Thursday, February 28, 2013

Two Paths to Satisfaction

Yesterday, I read a post at Top1000Funds.com about "Will Infrastructure Ever Find Wings?"

This got me thinking that Infrastructure is a perfect "proving ground" for pensions and other stewardship investors to develop the skills and judgment they will need to empower themselves to become investors in cash flows, directly.

Instead of looking at Infrastructure as an Asset Class that can provide the returns they are looking for (it can't because it is not large enough to meet their needs), consider it a transitional phase to cash flow based investing in the Real Economy.  That will provide the "tonnage" -- the sheer volume of investments -- they need to get some satisfaction built into their investment activities, both financially and societally.

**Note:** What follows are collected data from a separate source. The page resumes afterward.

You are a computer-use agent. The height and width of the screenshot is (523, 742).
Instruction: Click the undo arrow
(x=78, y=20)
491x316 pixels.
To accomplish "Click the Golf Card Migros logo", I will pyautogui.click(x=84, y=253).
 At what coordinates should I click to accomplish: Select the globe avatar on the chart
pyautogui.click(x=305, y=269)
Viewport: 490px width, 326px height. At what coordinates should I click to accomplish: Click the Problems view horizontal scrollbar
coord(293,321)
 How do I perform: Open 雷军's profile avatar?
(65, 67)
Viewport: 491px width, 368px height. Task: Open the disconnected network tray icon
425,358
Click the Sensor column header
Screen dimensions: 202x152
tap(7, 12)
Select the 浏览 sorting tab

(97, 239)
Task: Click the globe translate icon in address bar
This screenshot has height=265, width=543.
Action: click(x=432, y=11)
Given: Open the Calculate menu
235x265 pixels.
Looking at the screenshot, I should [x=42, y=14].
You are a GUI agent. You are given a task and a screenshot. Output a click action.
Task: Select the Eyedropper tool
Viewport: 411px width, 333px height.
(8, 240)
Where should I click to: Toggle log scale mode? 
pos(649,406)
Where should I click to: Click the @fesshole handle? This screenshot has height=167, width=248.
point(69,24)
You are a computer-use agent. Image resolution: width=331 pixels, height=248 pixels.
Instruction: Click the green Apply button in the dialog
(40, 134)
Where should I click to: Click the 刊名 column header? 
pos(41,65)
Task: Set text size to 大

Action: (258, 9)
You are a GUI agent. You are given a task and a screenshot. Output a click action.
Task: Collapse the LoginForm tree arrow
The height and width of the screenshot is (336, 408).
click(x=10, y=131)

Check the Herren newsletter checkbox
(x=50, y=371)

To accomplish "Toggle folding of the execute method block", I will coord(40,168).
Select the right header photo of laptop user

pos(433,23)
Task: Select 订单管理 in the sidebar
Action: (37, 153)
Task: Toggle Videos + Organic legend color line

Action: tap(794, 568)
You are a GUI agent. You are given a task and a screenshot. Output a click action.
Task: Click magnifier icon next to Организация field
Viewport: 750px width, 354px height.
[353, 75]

The second transition could be a program of "going private and staying private" partnerships with Management of pubic companies, or subsidiaries of public companies, that want to opt out of the game of "maximizing shareholder value" by teaming up with stewardship investors to agree on equity splits in a negotiated base case cash flow waterfall that will provide the right blend of financial goals and societal values to stewardship investors, and a path to ownership earn-back for Management.

Right now, by all accounts, pension funds and other stewardship investors "can't get no satisfaction" from their experiences with "business as usual" trading on price, in none of its many permutations.

This is a two-step process for them to get more satisfaction by investing in cash flows, directly.